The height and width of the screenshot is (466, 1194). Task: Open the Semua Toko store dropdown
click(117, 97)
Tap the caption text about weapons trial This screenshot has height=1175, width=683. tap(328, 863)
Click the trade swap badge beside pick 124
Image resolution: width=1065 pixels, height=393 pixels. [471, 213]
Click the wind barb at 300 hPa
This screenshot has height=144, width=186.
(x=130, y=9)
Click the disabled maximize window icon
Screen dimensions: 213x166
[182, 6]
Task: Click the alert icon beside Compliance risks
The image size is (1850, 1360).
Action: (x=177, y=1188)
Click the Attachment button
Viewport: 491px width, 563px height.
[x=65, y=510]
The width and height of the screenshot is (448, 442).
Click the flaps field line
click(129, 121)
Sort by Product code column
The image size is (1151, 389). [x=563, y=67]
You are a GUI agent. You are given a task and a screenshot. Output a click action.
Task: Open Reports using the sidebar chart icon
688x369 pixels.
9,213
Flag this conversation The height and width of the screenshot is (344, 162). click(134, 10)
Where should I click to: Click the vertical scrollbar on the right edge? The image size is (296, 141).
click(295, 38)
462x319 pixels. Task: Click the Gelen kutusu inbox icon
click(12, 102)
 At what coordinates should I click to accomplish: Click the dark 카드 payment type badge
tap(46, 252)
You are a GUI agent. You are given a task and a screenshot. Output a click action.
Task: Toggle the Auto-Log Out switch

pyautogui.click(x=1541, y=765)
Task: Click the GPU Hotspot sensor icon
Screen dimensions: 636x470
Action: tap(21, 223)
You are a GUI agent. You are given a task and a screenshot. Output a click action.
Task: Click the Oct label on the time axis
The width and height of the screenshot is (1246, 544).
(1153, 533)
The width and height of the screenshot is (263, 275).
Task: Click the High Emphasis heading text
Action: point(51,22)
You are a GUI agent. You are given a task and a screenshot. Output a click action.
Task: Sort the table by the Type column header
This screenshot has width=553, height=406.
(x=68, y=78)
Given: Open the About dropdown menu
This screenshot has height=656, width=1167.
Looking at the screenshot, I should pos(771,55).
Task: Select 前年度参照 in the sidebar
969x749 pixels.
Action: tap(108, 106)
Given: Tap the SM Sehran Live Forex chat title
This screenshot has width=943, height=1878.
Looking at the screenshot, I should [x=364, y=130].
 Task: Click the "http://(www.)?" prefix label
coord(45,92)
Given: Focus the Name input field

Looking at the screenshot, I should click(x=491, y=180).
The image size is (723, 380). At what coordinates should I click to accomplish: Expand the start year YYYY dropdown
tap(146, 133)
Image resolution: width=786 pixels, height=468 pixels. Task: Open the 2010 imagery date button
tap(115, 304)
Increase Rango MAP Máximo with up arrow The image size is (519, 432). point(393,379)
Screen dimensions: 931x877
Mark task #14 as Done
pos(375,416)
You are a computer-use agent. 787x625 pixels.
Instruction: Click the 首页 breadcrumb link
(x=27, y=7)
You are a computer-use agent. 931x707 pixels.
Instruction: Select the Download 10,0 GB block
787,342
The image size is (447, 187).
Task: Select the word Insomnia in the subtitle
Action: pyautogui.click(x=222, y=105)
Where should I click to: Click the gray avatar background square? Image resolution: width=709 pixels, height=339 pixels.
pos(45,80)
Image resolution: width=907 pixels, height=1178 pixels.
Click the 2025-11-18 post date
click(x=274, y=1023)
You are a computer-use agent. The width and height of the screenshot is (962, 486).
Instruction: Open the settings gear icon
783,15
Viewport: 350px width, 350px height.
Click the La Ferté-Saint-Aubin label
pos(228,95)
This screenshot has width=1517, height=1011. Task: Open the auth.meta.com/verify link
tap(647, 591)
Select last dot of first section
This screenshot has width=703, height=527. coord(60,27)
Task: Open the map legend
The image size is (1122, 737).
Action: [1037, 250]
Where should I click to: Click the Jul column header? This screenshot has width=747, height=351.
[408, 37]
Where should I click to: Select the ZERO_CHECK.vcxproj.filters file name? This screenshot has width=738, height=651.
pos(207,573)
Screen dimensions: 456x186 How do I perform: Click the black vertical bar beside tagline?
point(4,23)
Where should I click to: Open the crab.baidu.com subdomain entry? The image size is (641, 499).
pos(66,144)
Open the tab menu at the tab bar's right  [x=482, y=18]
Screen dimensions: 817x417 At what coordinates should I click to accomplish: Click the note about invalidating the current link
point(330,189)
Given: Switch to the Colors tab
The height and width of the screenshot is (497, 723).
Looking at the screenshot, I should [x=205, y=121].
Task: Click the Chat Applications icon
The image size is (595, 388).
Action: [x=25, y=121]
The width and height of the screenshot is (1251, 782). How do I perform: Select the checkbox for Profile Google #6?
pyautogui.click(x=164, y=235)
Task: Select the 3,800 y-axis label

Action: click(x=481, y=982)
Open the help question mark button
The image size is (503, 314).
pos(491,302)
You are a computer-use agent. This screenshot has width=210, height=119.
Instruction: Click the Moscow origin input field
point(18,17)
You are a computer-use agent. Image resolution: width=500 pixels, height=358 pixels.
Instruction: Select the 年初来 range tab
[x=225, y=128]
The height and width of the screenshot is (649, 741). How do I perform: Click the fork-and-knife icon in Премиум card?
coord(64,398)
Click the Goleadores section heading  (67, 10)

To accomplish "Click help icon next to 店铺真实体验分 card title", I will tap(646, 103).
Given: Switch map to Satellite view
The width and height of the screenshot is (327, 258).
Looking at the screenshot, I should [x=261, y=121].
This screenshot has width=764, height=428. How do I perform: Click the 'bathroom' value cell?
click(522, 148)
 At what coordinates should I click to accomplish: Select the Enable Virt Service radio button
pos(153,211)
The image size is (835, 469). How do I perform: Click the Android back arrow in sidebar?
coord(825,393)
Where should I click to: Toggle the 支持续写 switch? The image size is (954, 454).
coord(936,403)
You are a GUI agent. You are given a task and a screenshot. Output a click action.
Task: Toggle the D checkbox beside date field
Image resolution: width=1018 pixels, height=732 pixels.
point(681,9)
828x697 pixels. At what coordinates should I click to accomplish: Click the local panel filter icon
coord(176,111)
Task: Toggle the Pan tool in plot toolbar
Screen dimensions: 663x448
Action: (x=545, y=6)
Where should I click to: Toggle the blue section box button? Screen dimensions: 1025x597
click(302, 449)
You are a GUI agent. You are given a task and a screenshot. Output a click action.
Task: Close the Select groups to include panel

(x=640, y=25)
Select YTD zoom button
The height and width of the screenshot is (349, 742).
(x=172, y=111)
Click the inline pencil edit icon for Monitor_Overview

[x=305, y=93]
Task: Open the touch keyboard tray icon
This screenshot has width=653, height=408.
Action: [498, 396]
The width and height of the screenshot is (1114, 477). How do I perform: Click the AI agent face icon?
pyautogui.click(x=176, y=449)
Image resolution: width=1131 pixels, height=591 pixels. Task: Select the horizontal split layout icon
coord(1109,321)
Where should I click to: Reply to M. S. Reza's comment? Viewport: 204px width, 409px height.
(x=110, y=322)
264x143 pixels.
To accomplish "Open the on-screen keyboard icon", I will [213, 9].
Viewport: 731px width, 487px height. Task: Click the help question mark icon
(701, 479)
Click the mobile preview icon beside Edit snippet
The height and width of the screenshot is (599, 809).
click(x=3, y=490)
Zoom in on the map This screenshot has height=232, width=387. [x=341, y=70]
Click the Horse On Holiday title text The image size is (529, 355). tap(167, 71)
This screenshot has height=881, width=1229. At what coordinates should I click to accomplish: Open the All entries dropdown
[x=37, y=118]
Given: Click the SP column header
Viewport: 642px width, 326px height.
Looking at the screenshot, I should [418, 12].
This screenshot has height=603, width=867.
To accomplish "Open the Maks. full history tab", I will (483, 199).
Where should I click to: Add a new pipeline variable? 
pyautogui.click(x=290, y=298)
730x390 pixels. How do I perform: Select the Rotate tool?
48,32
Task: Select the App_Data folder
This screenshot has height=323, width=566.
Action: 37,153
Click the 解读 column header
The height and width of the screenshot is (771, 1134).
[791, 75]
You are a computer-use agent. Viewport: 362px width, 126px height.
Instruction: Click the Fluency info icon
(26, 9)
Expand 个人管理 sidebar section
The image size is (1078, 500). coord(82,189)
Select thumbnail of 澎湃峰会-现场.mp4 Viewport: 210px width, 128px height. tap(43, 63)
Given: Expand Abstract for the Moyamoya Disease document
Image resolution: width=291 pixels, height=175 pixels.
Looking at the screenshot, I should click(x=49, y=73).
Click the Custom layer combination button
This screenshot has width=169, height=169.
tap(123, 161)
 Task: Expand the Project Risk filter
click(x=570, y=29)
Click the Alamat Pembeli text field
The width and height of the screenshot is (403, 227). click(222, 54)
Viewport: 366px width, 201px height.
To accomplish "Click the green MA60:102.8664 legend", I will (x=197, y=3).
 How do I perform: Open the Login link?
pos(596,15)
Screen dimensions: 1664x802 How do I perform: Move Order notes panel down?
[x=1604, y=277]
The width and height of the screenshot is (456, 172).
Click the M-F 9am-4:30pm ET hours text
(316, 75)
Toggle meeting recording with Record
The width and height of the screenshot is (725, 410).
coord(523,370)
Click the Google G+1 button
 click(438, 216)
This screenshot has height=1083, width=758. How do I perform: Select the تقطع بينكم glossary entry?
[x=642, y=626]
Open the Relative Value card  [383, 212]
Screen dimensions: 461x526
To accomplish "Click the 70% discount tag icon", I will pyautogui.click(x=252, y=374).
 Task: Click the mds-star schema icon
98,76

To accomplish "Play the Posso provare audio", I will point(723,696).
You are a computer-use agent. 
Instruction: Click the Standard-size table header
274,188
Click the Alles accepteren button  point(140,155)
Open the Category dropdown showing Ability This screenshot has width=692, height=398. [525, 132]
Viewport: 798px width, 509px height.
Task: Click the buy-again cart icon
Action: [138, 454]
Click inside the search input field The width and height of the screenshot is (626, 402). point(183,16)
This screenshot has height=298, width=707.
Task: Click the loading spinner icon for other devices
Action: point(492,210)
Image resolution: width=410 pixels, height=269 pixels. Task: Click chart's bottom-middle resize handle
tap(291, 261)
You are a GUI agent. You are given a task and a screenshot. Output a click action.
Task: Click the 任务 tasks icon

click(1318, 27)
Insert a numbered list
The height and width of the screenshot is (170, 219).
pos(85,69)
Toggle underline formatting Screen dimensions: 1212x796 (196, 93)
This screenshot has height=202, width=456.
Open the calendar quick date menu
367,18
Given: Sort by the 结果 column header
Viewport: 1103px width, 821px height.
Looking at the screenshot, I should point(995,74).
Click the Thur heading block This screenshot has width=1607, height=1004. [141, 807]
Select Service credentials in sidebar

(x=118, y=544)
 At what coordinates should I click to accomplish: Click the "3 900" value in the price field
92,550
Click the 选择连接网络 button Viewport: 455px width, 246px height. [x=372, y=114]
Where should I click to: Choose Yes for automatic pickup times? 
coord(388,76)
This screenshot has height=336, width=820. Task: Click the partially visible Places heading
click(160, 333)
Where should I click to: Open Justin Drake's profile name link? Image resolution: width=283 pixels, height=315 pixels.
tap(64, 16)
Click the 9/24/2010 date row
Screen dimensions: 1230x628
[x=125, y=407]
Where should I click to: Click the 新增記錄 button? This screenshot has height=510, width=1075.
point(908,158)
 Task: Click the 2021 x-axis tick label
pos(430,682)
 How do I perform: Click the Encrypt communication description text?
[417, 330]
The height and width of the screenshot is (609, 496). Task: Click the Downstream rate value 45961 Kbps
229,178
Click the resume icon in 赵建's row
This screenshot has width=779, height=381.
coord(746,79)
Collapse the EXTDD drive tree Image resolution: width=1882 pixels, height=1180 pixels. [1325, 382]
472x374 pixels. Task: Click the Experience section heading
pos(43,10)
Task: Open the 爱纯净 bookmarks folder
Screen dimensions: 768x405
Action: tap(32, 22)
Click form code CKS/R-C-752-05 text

++++++++++++++++++++

• Task instructions
Write down exactly the span of lines above from the one containing "The height and width of the screenshot is (497, 723)." to the one containing "Open the help question mark button", both ends included.

• Result
The height and width of the screenshot is (497, 723).
Looking at the screenshot, I should [x=205, y=121].
Task: Click the Chat Applications icon
The image size is (595, 388).
Action: [x=25, y=121]
The width and height of the screenshot is (1251, 782). How do I perform: Select the checkbox for Profile Google #6?
pyautogui.click(x=164, y=235)
Task: Select the 3,800 y-axis label

Action: click(x=481, y=982)
Open the help question mark button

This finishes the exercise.